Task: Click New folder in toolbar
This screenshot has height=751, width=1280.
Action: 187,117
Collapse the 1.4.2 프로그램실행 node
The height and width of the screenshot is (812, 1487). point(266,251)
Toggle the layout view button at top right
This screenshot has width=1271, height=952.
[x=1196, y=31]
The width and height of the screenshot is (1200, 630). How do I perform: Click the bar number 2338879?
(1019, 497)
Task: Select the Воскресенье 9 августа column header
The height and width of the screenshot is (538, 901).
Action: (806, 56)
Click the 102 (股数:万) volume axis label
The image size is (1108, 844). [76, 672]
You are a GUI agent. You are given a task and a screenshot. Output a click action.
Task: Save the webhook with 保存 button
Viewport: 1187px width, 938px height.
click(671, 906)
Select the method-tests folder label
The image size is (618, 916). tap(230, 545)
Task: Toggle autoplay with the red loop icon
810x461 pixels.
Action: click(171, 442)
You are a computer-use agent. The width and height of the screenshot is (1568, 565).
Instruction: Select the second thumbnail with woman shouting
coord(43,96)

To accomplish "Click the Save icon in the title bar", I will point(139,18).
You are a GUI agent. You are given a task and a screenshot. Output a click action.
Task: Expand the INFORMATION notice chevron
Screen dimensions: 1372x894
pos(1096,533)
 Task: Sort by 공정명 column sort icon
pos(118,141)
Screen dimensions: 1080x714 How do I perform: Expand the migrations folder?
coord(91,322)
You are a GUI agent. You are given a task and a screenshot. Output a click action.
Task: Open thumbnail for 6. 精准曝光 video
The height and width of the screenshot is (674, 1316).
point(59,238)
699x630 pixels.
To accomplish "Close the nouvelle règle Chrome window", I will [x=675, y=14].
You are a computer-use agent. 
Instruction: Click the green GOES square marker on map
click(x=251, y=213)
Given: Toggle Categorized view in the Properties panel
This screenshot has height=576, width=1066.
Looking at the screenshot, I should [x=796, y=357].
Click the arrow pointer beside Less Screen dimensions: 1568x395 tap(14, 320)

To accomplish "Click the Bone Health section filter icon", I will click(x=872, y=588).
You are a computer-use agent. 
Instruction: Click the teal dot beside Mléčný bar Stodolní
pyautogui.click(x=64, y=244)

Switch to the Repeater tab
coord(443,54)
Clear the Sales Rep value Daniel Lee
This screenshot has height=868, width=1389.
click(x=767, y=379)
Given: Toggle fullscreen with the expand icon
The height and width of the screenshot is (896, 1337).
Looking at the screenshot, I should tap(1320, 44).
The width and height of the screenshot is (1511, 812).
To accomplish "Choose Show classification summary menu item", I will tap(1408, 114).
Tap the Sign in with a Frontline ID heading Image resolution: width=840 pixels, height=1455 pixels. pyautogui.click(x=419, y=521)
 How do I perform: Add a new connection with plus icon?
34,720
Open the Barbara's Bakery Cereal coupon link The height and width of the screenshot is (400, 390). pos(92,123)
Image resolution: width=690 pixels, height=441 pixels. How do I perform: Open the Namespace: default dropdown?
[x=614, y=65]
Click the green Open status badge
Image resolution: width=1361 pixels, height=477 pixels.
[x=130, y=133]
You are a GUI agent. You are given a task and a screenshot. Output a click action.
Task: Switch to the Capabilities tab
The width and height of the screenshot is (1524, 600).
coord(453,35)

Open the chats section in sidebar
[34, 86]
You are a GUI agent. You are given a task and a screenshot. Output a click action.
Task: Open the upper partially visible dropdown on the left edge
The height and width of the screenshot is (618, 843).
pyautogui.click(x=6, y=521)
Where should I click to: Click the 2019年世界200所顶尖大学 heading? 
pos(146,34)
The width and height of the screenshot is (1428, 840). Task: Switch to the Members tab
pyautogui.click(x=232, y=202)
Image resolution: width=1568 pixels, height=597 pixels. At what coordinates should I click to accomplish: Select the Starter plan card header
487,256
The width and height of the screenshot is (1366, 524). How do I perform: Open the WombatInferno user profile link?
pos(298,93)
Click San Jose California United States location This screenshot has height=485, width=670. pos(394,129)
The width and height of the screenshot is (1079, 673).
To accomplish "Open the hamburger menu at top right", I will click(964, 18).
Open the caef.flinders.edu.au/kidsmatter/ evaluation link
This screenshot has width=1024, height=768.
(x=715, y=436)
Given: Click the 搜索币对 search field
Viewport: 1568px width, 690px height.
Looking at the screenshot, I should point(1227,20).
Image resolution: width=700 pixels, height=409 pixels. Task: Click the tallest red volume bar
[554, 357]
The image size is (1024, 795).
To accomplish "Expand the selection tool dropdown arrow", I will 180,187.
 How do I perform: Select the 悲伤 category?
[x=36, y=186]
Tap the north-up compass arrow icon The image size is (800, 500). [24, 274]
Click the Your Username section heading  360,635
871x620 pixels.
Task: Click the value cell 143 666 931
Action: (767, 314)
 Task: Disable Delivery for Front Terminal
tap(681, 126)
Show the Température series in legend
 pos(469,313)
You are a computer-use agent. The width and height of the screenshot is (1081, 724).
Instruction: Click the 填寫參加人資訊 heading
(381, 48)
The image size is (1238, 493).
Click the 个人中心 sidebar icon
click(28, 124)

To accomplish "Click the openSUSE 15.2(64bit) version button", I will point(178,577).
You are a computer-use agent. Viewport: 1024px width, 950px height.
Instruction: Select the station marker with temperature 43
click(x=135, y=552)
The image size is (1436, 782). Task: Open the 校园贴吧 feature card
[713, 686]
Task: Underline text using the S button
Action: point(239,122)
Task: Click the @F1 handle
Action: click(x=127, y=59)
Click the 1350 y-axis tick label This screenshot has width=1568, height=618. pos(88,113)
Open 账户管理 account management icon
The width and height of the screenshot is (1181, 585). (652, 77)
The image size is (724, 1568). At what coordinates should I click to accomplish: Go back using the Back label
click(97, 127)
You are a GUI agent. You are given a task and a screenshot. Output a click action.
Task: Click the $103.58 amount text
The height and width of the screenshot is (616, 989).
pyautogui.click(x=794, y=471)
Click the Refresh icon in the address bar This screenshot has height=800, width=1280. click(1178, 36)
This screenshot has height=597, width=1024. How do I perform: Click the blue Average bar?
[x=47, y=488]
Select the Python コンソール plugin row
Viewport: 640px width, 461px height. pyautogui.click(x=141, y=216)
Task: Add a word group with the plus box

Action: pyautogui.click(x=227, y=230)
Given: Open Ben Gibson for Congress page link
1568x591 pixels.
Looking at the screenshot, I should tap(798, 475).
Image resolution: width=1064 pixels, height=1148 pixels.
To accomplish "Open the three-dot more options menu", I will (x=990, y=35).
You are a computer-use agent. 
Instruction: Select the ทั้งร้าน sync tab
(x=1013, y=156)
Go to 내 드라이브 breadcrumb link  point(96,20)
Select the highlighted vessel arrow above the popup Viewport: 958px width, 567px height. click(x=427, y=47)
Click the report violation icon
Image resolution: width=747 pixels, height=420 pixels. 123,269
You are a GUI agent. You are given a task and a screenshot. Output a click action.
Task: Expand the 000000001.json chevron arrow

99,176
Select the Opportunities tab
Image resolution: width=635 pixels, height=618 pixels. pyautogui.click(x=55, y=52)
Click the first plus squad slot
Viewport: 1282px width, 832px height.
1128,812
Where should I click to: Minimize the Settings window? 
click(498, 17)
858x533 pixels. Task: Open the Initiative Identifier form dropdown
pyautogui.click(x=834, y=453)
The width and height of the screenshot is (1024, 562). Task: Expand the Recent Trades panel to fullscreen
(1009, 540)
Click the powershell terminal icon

□ □ □

(Brief):
Your reply should be the number of lines in the entries that contain "Save", nothing more.

(Your solution):
2